#### Task material

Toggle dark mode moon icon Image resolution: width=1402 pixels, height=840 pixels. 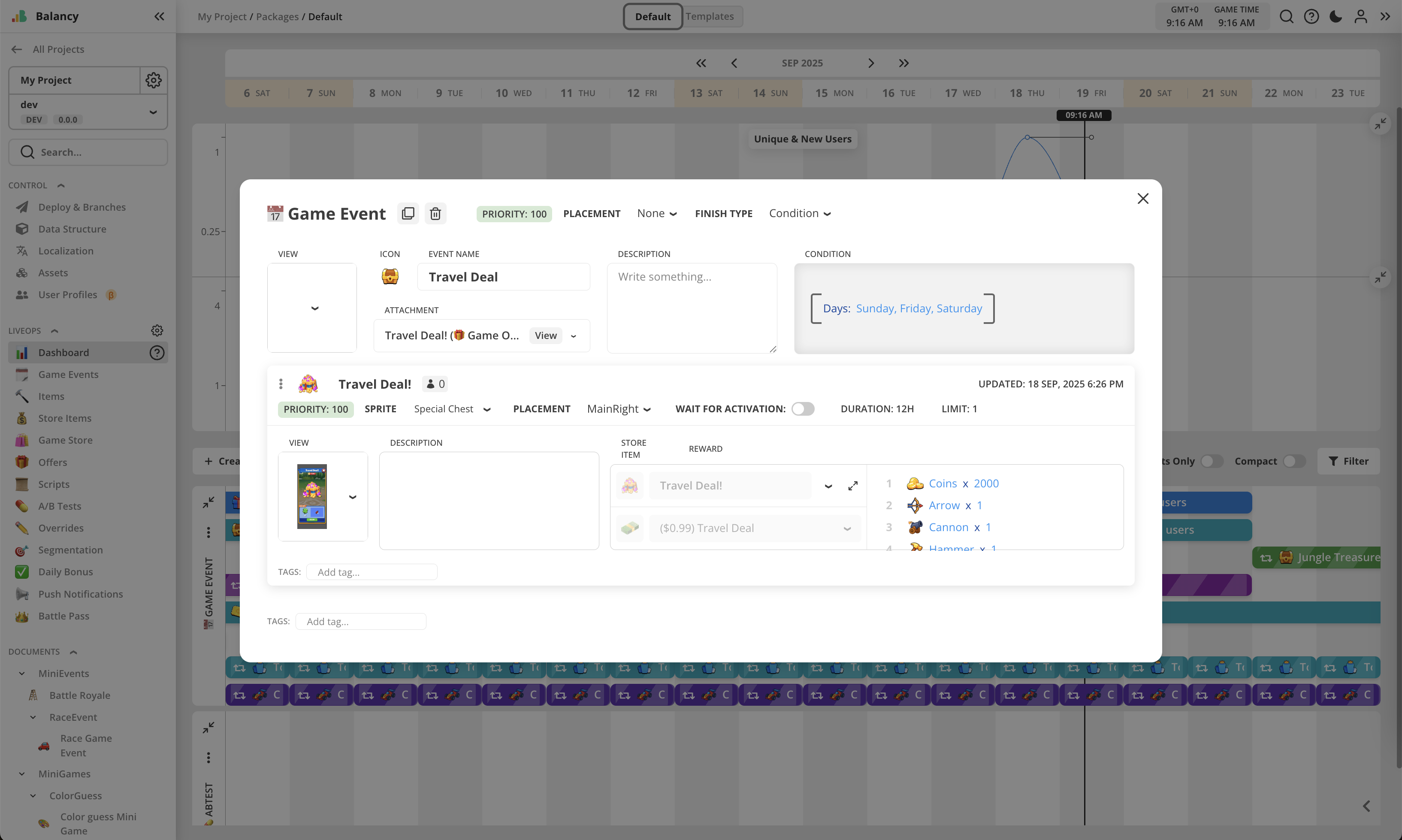(1335, 16)
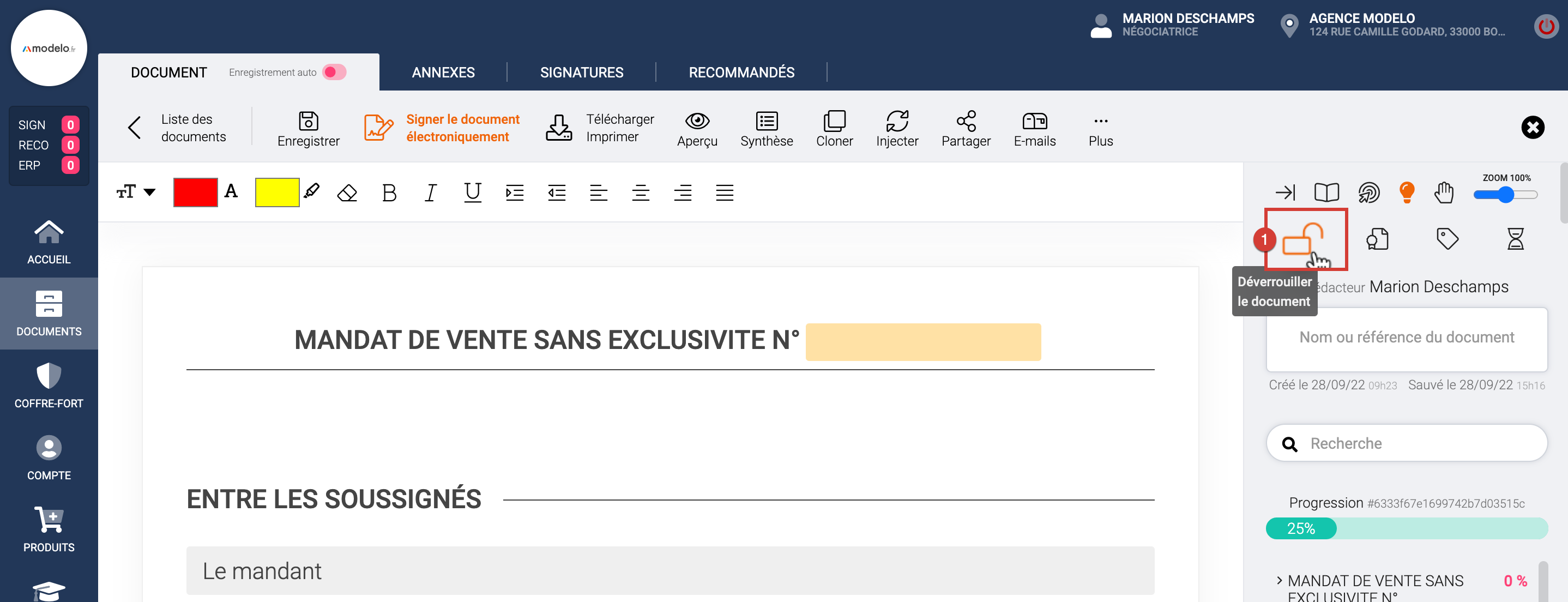The width and height of the screenshot is (1568, 602).
Task: Click the Cloner document icon
Action: (834, 121)
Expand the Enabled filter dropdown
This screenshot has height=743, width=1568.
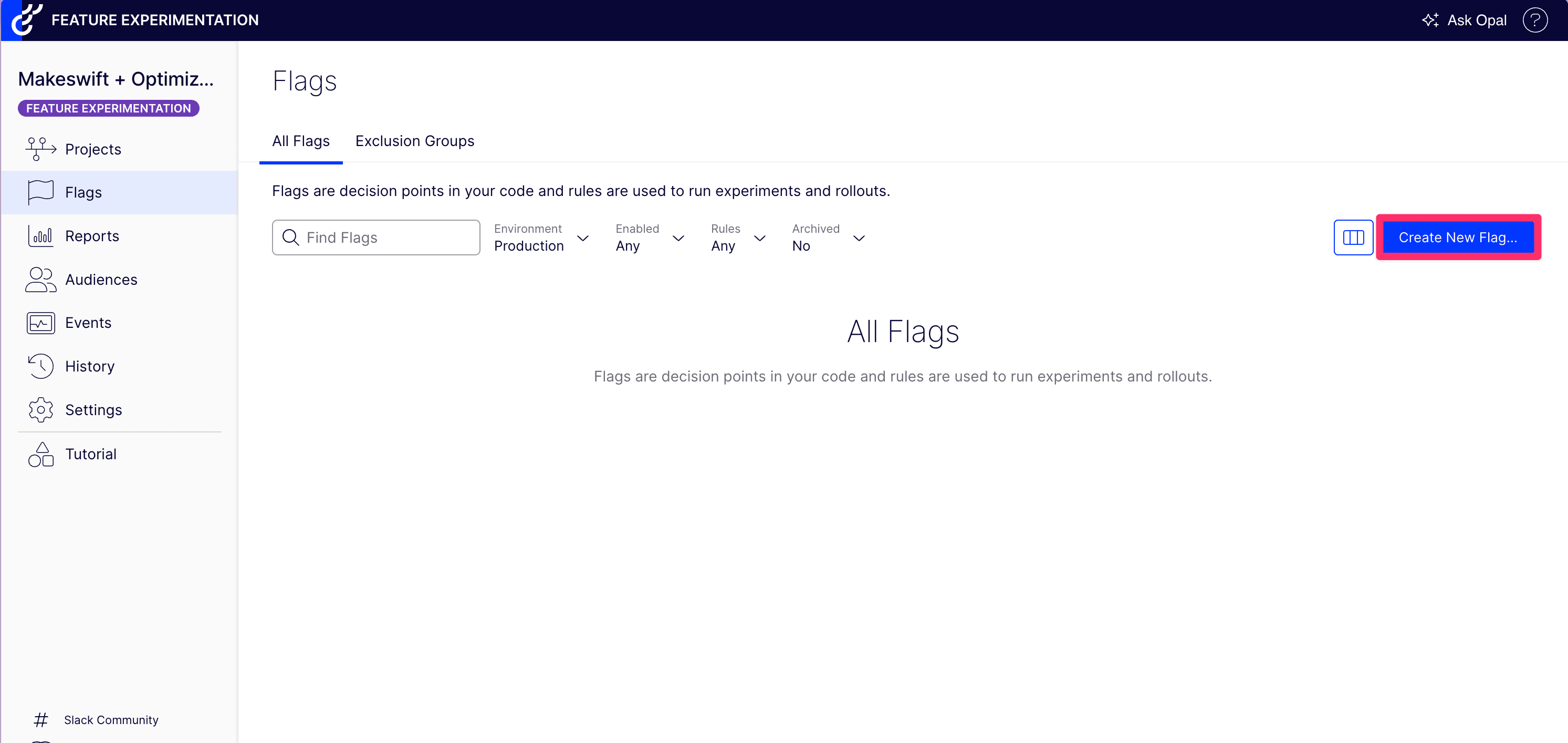point(649,238)
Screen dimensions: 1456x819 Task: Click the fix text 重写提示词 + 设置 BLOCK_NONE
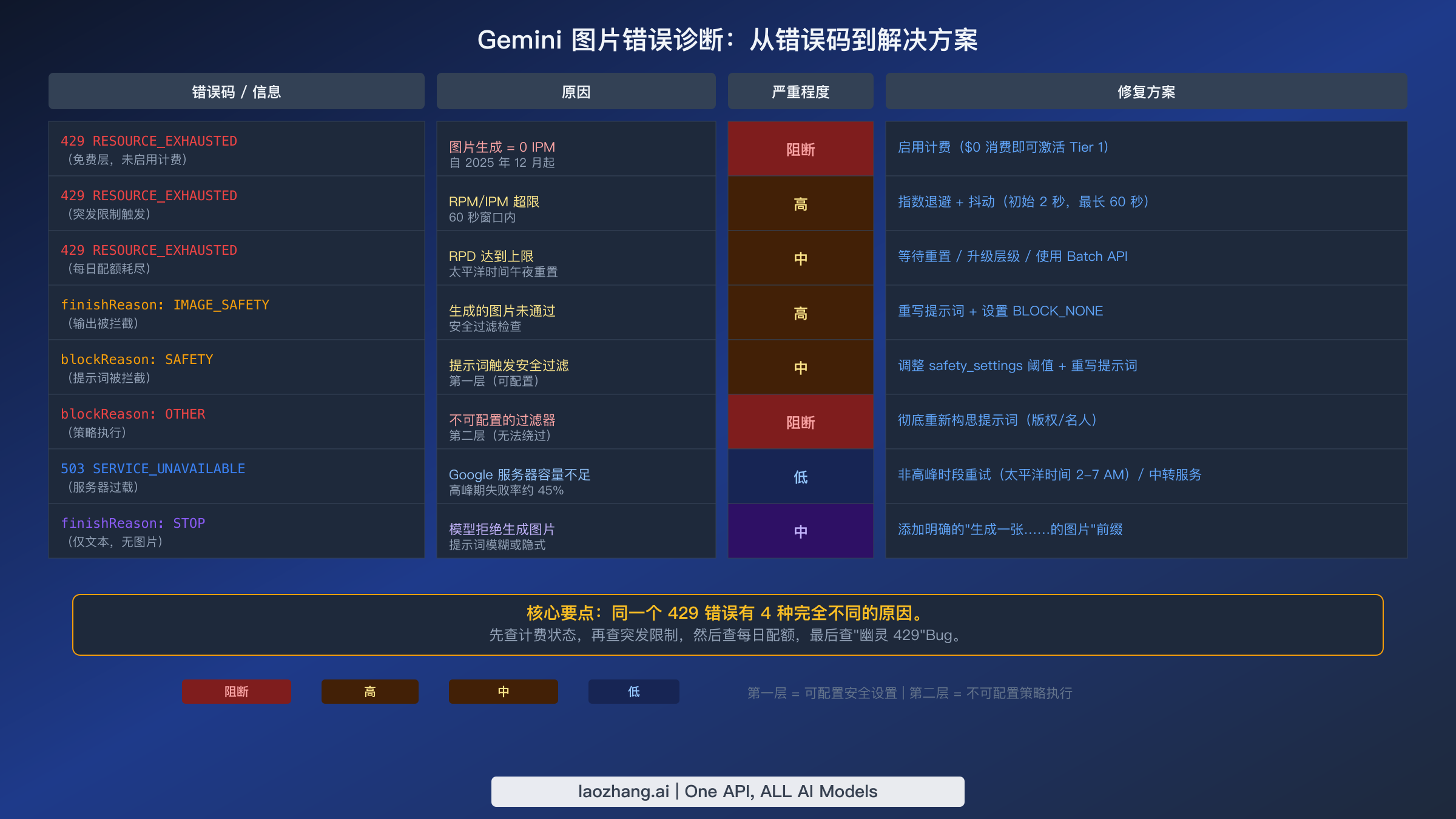pos(1000,311)

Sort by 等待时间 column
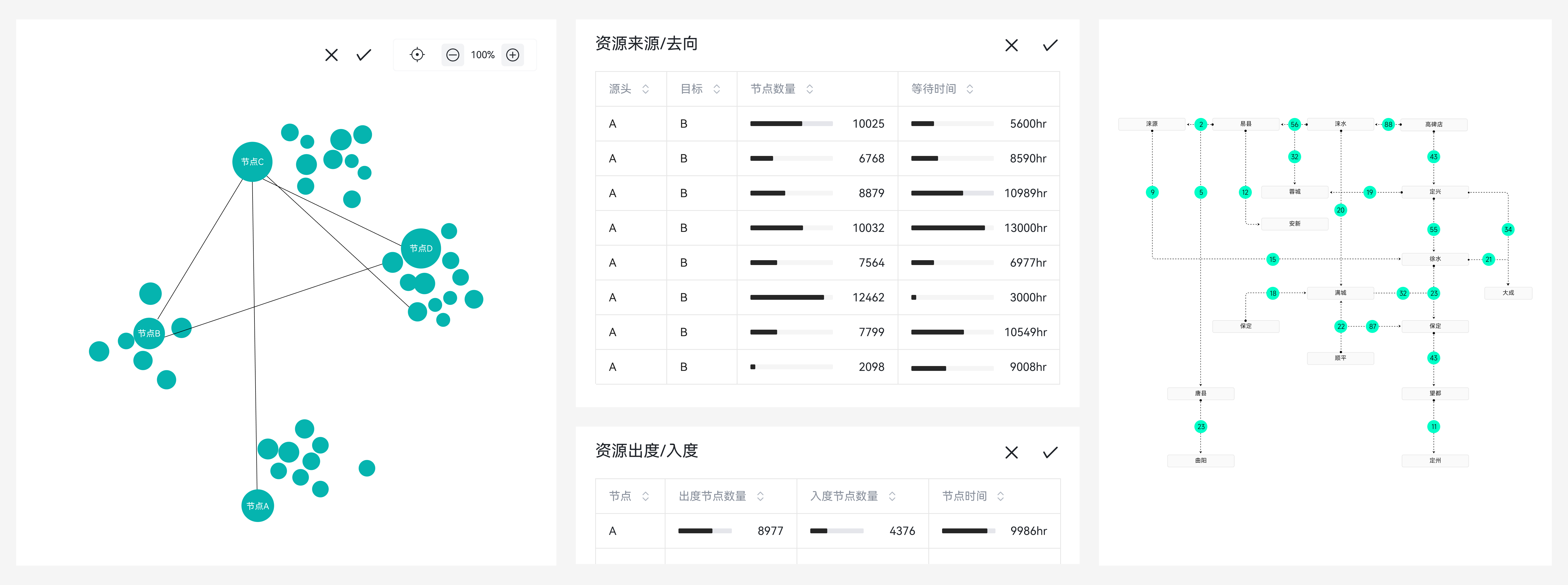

#### Aim of the task
Quote exactly, and only, the lines from the one containing "Screen dimensions: 1456x819" through the last line of the records above, both included; leave out any pictures.

#### Answer box
Screen dimensions: 1456x819 Task: Click the fix text 重写提示词 + 设置 BLOCK_NONE
pos(1000,311)

Sort by 等待时间 column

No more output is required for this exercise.